The Critical-jOPS metric is a throughput metric under response time constraint.
The Xeon D seems to be slightly hindered by the lack of memory bandwidth in the max throughput benchmark, but less than in our HPC benchmark. It is important to understand that maximum throughput is very important in a HPC benchmark, but for a Java based back-end server, the critical benchmark matters much more than the maximum one. The reason is simple: the critical benchmark tells you what your customers will experience on a daily basis, the maximum throughput benchmark descibes what you will get in the worst case scenario when your server is pushed to its limits.

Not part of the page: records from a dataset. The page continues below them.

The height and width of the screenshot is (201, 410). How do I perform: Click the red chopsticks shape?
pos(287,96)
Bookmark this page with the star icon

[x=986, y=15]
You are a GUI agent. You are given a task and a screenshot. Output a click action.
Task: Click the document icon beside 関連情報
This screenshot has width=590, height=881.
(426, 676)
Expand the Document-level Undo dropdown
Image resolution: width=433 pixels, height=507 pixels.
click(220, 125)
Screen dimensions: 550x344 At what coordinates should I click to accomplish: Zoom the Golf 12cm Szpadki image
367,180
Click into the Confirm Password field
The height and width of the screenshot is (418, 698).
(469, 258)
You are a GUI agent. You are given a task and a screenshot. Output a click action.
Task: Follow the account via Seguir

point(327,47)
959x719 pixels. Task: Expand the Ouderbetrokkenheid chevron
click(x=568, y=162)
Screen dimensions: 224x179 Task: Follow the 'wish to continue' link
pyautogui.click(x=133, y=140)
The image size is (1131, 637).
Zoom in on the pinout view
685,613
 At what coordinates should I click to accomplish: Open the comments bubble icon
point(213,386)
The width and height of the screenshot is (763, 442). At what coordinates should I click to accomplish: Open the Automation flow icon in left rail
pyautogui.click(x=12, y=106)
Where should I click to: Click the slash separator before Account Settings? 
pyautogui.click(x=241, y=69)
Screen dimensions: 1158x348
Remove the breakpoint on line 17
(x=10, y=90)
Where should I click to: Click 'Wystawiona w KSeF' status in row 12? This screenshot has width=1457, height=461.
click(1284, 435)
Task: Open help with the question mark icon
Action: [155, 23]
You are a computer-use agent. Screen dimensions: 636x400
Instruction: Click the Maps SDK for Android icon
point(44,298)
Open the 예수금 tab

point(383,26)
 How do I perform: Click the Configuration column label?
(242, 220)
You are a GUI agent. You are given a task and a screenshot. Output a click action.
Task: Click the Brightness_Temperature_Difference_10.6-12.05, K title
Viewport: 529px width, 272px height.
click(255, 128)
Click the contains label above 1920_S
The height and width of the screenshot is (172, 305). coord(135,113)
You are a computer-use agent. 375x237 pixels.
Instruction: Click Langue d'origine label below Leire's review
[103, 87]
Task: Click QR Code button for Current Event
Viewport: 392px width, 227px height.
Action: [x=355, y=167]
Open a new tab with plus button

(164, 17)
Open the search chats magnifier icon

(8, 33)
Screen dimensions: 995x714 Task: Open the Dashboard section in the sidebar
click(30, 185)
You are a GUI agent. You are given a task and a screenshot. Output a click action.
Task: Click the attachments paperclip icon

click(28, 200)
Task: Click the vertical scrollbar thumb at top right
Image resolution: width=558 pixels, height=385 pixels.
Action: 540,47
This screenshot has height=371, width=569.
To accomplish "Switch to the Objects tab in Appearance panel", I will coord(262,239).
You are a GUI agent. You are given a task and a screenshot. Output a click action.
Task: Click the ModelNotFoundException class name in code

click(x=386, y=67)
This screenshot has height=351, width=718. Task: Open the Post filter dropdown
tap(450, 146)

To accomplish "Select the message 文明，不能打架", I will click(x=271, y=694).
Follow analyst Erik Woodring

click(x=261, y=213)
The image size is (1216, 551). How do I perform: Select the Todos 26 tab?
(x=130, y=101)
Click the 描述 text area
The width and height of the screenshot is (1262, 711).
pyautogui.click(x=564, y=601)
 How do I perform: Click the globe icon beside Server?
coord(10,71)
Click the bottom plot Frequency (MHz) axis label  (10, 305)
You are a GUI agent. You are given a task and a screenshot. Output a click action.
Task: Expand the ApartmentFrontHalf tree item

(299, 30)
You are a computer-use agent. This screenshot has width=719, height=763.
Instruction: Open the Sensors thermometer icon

In the critical benchmark, the Xeon D is at least 65% faster than any Xeon E3. The Broadwell core is a minor improvement over the Haswell core when you look at performance only (single threaded integer performance), but once it is integrated in a chip like the Xeon D, it is astonishing how much performance per watt you get. A 60-70% increase in performance per watt is a rare thing indeed.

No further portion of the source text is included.